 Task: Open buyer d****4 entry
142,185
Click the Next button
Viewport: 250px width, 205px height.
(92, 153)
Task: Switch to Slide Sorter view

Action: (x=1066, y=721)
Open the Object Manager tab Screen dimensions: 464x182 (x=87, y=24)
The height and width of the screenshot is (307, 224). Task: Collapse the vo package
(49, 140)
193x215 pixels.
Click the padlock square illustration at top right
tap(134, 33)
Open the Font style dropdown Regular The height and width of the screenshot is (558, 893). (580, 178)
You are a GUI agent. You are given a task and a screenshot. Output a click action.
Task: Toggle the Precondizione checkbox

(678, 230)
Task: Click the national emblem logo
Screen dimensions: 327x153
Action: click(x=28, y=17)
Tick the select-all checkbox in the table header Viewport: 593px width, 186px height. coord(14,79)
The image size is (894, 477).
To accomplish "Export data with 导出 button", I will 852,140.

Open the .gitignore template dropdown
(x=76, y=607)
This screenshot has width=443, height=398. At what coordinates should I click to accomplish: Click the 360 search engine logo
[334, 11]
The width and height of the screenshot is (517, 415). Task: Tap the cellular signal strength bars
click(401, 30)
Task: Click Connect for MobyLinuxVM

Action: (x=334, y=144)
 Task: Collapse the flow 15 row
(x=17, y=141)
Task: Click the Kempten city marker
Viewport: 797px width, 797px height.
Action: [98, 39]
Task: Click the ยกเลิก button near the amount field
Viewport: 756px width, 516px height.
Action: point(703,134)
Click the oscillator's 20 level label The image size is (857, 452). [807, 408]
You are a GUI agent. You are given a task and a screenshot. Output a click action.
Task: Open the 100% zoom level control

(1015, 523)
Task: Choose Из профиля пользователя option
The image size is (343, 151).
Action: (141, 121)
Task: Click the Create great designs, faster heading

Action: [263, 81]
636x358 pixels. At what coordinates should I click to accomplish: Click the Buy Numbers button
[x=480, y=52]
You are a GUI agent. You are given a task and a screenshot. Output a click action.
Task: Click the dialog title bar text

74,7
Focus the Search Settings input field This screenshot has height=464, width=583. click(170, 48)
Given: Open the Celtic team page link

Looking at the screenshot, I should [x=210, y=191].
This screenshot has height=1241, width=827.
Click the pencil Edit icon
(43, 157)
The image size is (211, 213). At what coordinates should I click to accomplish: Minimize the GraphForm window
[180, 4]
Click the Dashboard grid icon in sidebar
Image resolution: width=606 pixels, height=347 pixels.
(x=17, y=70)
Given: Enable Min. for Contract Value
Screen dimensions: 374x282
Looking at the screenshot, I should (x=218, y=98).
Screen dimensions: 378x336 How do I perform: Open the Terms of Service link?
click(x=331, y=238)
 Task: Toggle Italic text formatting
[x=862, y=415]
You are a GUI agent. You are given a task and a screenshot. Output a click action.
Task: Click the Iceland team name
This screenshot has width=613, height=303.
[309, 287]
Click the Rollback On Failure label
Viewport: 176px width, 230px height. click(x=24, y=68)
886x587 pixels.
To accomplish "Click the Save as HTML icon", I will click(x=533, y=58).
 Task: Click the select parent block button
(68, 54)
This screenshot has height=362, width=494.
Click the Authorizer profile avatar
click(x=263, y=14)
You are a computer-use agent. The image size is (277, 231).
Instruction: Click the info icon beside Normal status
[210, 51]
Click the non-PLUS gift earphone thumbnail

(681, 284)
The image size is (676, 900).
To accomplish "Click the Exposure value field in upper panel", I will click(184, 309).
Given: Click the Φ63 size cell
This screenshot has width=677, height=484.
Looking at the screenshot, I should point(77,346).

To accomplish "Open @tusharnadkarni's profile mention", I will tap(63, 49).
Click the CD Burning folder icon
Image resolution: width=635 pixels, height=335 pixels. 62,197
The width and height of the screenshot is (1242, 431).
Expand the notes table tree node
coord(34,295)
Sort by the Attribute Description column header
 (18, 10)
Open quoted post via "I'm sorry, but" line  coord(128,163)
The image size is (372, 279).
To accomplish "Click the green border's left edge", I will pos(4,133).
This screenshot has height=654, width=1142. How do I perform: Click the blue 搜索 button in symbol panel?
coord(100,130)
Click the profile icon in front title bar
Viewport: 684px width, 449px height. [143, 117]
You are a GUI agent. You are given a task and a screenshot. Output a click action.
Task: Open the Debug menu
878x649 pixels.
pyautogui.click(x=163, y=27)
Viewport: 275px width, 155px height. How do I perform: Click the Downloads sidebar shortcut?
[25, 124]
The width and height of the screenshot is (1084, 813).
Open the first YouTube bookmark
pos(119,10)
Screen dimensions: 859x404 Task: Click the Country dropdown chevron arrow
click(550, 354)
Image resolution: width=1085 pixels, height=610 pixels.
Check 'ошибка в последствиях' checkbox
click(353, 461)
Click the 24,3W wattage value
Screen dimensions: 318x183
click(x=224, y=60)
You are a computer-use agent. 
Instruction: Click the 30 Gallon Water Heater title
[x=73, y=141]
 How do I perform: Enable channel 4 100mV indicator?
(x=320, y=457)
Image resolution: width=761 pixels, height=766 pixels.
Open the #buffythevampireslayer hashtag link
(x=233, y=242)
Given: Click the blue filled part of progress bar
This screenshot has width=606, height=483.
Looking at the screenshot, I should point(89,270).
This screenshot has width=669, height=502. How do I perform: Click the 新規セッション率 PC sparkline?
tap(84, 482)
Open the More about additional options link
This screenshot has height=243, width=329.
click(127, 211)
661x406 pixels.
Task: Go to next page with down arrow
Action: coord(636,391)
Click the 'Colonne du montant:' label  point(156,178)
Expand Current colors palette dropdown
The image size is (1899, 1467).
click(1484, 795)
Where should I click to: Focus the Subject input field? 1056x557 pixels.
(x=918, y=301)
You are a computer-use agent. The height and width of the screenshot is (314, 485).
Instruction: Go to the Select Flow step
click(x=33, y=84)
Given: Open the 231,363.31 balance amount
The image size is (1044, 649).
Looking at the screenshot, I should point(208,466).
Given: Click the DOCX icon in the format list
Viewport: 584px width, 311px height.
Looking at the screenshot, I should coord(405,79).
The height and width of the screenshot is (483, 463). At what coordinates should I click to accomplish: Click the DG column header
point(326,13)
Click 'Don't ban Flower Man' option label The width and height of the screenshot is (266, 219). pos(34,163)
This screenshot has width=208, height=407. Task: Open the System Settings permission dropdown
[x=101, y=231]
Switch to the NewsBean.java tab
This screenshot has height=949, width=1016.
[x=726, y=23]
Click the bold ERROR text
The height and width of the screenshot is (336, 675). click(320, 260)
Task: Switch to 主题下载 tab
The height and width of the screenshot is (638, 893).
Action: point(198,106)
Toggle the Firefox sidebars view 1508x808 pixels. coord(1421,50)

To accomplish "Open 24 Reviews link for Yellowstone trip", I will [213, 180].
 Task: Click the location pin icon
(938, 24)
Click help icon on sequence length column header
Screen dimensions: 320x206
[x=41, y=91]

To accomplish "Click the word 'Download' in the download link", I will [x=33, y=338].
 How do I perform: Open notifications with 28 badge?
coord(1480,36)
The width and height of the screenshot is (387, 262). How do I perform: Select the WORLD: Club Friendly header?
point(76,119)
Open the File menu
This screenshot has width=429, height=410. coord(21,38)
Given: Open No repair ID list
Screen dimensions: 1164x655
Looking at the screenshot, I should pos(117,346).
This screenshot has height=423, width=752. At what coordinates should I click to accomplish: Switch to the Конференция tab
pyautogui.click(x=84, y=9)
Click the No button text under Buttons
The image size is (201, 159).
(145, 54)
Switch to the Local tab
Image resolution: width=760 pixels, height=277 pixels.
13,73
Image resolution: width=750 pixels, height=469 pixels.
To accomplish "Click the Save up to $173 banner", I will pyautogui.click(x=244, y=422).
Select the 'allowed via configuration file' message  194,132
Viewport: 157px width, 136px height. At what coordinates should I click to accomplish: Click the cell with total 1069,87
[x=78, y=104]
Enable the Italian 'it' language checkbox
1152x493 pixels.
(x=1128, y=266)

▸ TO DO
Return every line above where "amount" appears.

▸ RESPONSE
Task: Click the ยกเลิก button near the amount field
Given: Open the 231,363.31 balance amount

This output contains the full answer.